First and foremost Critical Theory is, as its name implies, critical of something. But before we get into all of the details we need a little history.
Karl Marx, in his 1848 book, The Communist Manifesto, was critical of the social, political, and economic systems in his day. He simplistically divided the world into two artificial categories. The oppressors were the wealthy people who owned factories and businesses, in other words they owned the capital. The oppressed were the poorer people who worked for the oppressors in the factories and businesses. Marx envisioned a world where the oppressed would rise up in rebellion and take over the factories and businesses so that both groups would be socially, politically, and economically equal.
In addition to his writings on economics Marx was openly a disciple of Lucifer, writing many works in his praise:
“Heaven I’ve forfeited, I know full wellMy soul once true to God, Is chosen for hell”(“The Devil and Karl Marx: Communism’s Long march of Death, Deception, and Infiltration,” Paul Kengor, August 18, 2020.)
Marx taught that because economic and political systems were flawed they needed to be torn down. He believed that these systems were rigged by the powerful and wealthy to their advantage, keeping the underclasses in subjugation. His solution was to stir up disunity and resentment in the oppressed so that they would rise up and tear down the existing system. The old system would then be replaced.
Marx’ society did not value freedom or equal opportunity, rather he envisioned a society of equal outcomes. No matter where you started out in life and no matter how much effort you put into your life, everyone ended up with the same amount of money, possessions, education, freedom, etc. To make this possible an all-powerful government would be established to redistribute all the resources necessary for life equally to everyone.
The problem that the Communists faced was that everywhere Communism was tried it was discredited as a violent, non-functioning, failed economic system, that brought the world nothing but servitude, genocide, and crushing poverty. And this makes sense because God designed man to be free and God designed an industrious and entrepreneurial economic system that included private property rights. As a result, the masses of people that Marx identified as oppressed never rose up, as envisioned, against the people and systems that he identified as oppressors.
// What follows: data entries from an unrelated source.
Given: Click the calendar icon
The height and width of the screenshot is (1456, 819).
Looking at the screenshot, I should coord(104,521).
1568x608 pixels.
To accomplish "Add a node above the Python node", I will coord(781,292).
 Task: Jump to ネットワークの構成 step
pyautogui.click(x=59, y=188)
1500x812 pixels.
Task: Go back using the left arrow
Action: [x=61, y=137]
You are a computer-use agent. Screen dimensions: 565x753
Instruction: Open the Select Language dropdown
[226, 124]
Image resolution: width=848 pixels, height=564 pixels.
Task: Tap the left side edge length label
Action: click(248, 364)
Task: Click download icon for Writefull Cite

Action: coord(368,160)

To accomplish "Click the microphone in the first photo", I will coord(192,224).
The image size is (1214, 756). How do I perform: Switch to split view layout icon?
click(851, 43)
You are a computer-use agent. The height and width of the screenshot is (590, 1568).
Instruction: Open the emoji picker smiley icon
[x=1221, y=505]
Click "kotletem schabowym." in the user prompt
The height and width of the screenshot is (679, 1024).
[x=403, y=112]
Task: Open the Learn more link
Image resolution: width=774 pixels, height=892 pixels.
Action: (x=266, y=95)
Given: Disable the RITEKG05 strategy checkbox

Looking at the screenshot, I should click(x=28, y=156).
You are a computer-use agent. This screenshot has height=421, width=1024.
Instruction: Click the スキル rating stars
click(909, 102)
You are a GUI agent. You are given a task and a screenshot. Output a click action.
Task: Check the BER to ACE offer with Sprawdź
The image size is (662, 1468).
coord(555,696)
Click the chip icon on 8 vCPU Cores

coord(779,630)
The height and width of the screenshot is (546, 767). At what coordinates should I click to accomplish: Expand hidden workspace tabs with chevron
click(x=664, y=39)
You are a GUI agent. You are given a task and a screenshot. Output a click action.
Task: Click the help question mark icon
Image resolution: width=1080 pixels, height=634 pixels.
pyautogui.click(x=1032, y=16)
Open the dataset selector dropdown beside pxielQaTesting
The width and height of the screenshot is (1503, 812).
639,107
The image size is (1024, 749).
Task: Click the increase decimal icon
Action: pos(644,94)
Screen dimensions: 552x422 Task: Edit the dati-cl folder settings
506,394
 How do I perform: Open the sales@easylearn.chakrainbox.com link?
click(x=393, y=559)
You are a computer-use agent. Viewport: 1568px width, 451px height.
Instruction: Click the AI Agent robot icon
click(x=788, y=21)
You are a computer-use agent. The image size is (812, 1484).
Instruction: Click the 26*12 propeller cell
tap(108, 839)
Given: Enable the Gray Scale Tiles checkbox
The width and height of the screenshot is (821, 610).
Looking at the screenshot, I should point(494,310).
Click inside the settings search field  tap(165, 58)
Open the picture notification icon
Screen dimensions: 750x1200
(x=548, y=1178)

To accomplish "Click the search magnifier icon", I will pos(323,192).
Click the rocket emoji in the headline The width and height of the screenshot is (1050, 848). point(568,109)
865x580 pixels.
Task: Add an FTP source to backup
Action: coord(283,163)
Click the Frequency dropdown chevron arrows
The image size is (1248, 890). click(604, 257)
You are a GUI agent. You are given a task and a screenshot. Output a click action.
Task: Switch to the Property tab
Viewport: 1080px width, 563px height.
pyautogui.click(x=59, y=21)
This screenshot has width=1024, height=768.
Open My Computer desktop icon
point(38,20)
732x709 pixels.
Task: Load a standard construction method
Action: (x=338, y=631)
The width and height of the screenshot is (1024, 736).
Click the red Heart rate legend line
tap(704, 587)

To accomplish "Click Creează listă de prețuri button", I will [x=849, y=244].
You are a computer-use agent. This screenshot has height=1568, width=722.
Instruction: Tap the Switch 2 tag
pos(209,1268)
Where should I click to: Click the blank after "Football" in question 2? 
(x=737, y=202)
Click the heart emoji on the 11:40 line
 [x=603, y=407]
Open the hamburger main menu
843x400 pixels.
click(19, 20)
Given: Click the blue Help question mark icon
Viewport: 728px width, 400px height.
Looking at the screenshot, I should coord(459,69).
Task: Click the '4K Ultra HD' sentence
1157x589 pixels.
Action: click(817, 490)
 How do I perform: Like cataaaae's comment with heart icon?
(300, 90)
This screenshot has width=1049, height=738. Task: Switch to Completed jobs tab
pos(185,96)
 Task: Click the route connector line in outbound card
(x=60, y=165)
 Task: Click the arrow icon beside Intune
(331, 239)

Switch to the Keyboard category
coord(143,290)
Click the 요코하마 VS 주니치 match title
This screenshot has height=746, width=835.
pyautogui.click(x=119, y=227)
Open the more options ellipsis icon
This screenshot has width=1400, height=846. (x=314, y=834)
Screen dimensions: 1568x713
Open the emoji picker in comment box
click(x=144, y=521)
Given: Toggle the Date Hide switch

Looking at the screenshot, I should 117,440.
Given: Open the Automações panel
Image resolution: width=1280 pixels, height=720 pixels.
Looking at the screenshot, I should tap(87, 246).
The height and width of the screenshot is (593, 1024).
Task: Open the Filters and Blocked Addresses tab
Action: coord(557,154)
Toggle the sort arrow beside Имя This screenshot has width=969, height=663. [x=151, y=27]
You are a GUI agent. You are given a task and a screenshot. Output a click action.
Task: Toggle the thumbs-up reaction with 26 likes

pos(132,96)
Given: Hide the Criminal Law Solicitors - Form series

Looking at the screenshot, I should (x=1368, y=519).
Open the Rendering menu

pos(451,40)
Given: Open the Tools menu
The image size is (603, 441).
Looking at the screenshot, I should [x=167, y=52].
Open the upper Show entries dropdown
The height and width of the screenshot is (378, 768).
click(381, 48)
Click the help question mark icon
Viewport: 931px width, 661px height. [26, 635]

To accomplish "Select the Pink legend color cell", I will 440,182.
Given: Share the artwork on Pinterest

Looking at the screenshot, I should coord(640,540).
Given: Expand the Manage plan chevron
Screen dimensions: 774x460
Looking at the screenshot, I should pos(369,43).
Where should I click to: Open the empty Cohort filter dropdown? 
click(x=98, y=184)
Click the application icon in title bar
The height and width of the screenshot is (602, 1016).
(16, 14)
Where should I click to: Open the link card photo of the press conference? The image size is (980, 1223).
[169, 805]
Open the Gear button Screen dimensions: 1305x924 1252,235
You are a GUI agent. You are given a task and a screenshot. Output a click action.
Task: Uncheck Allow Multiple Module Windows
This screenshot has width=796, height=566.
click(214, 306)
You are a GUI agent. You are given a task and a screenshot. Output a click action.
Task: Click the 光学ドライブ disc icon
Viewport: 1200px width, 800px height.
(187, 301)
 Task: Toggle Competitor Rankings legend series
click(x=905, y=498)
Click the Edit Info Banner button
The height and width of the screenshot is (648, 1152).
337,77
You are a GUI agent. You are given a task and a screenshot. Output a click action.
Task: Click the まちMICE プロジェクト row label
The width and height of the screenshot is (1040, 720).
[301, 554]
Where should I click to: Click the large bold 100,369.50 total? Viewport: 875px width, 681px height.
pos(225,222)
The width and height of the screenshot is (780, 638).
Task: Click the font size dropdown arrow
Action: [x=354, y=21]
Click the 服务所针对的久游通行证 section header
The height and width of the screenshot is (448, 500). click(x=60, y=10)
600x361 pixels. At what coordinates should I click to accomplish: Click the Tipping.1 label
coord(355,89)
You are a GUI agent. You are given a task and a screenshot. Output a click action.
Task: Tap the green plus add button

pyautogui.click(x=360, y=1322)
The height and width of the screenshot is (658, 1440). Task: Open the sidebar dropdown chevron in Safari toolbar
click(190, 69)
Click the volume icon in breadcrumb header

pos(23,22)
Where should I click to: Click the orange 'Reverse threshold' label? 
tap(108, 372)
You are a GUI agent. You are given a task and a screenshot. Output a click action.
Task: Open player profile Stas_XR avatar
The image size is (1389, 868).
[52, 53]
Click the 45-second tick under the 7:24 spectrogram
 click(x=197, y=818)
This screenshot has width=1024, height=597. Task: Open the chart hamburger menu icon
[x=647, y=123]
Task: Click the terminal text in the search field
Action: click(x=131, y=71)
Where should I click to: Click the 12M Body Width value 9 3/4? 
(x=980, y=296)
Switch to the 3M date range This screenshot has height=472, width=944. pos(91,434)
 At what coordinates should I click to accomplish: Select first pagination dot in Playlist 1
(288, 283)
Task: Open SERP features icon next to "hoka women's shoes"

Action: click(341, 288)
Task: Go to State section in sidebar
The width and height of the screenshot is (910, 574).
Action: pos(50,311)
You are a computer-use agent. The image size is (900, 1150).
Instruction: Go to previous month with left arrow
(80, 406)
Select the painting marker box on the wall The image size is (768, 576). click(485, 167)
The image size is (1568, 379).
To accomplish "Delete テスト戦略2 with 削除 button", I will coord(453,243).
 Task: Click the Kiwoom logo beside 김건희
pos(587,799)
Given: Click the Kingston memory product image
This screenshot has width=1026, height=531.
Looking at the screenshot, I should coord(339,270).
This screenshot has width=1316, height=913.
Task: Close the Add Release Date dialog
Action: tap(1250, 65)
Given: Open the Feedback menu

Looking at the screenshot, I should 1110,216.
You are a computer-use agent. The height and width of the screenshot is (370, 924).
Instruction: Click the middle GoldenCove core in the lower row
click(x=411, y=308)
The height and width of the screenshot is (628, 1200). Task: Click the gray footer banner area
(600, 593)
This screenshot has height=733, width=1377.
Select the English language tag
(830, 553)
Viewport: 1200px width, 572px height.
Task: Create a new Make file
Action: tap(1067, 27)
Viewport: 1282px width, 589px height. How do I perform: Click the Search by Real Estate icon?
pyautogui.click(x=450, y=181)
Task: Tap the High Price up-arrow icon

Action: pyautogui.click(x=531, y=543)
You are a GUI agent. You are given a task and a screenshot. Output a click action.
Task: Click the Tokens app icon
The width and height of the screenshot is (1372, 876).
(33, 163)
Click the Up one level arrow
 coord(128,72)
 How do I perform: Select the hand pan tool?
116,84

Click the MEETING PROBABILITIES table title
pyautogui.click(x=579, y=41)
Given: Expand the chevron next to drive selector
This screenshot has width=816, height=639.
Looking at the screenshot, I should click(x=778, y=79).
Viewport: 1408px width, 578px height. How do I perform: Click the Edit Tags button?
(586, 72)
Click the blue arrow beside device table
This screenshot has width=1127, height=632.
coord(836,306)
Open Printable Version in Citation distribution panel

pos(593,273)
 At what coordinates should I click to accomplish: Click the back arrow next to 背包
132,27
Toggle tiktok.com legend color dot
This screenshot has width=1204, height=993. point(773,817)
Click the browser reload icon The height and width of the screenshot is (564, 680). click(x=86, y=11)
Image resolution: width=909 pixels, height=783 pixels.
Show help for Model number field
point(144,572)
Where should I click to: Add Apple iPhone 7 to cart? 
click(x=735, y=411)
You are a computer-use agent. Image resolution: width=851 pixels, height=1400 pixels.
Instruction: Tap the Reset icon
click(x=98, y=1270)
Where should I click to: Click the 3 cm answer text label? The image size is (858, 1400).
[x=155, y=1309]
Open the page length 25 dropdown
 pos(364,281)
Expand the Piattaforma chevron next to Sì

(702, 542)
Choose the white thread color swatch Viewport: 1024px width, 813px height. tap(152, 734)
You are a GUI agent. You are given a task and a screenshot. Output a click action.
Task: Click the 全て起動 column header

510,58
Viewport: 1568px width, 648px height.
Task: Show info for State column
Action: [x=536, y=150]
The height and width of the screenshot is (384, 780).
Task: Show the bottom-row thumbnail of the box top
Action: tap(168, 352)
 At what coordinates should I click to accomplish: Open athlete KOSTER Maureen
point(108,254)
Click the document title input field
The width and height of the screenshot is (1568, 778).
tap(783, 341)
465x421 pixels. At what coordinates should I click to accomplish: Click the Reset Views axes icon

To make Communism more acceptable it was repackaged in the 1930’s as Critical Theory. Like Marxism before it, the Neo-Marxists, teaching Critical Theory, seek to deconstruct and tear down all of the traditions and norms of society including systems of power: government, courts, family, religion, individual ownership, and private business. This time, instead of violent revolution, Marxist Philosopher, Antonio Gramsci planned for “a long march through the institutions… Socialism is the religion that must overwhelm Christianity. In the new order, Socialism will triumph by first capturing the culture via infiltration of school, universities, churches, and the media to transform the consciousness of society.”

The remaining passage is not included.